Der Vertrag ist ein Werkvertrag und als Grundlage steht unter anderem:
Vertragsgrundlage: „Deutsches Recht nach BGB – Die Gewährleistung für die Arbeiten beträgt 5 Jahre.“
Bei Zahlungsweise diese Klausel: " Preise / Zahlung: Für die vor (unter Punkt 1) aufgeführten Leistungen wird ein Pauschalpreis von: 000 EUR/ KWp zzgl. 19 % MwSt. für dieses Bauvorhaben.

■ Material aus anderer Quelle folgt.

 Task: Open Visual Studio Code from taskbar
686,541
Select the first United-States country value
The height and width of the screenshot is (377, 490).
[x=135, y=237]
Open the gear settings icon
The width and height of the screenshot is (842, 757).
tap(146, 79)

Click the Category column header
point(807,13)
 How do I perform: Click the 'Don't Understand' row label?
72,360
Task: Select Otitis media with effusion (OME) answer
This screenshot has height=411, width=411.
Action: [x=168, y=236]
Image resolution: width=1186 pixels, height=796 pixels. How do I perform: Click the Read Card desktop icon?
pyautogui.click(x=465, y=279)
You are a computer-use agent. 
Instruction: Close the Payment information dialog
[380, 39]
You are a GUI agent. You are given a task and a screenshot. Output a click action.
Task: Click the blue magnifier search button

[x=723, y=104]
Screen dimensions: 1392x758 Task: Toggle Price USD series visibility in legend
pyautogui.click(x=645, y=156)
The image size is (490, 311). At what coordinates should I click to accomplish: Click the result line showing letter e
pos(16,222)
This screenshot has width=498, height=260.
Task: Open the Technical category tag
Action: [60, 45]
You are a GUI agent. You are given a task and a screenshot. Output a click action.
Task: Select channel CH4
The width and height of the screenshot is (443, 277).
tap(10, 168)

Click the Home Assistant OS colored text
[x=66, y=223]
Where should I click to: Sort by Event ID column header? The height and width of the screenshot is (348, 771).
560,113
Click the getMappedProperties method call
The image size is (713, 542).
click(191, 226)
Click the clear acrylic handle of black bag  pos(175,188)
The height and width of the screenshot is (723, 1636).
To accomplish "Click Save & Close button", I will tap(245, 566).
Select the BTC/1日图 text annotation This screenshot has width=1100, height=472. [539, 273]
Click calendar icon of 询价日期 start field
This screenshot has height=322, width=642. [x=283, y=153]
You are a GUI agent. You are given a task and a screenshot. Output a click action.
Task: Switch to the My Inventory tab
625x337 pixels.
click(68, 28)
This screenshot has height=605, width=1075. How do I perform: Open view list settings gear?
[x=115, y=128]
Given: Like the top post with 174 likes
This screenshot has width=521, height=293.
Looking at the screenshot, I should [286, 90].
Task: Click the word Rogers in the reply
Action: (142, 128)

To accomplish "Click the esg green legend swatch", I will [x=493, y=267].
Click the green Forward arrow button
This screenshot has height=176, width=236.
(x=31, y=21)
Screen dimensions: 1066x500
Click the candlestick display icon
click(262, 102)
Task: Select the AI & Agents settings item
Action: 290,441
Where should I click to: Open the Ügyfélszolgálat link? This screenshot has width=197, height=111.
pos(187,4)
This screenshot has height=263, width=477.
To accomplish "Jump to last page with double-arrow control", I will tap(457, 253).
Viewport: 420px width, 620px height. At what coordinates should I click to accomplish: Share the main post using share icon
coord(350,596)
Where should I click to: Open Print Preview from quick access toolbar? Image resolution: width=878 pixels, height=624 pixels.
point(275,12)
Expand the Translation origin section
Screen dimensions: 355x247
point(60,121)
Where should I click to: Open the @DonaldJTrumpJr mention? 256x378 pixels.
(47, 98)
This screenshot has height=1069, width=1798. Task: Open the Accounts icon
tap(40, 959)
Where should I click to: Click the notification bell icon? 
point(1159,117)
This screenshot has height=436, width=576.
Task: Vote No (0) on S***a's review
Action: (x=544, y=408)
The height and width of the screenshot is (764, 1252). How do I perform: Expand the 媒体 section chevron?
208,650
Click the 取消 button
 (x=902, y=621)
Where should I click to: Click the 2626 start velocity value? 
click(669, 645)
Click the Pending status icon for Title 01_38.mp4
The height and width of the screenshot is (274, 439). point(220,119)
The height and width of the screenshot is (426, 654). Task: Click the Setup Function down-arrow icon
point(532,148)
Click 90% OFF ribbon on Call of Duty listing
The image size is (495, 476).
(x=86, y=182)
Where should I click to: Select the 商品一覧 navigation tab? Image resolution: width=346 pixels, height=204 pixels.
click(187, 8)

Es steht dann nur noch das eine Haftpflichversicherung vorhanden sein muss und die Instaltion nach DIN Norm durchgeführt wird.
Meine Frage ist eigentlich die, kann diese Leistung mit MwSt. in Rechnung gestellt werden oder gilt hier nicht § 13B Steuerschuld geht auf den Auftraggeber über?
Also Rechnung Netto Schreiben ohne MwSt.
Mit geht es um diese Bauabzugssteuer und dazu brauch man eine Freistellungsbescheinigung vom Finanzamt die mir aktuell nicht vorliegt.
Weiß auch nicht wann ich diese erhalte bin etwas im Konflikt mit dem FA.
Wenn es nicht im Vertrag steht das eine Freistellungsbescheinigung vorgelegt werden muss und noch dazu Preise zzgl. MwSt angegeben sind dürfte diese ja nicht nötig sein.
Oder was meint Ihr kann der Auftraggeber am ende sagen , doch ohne MwSt und ich möchte von Ihnen eine Freistellungsbescheinigung sehen?
Vertrag ist Vertrag meiner Meinung nach , nur ob es rechtens ist weiß ich nicht genau.
Danke im Voraus für jede Info / Tipp / Beitrag!!!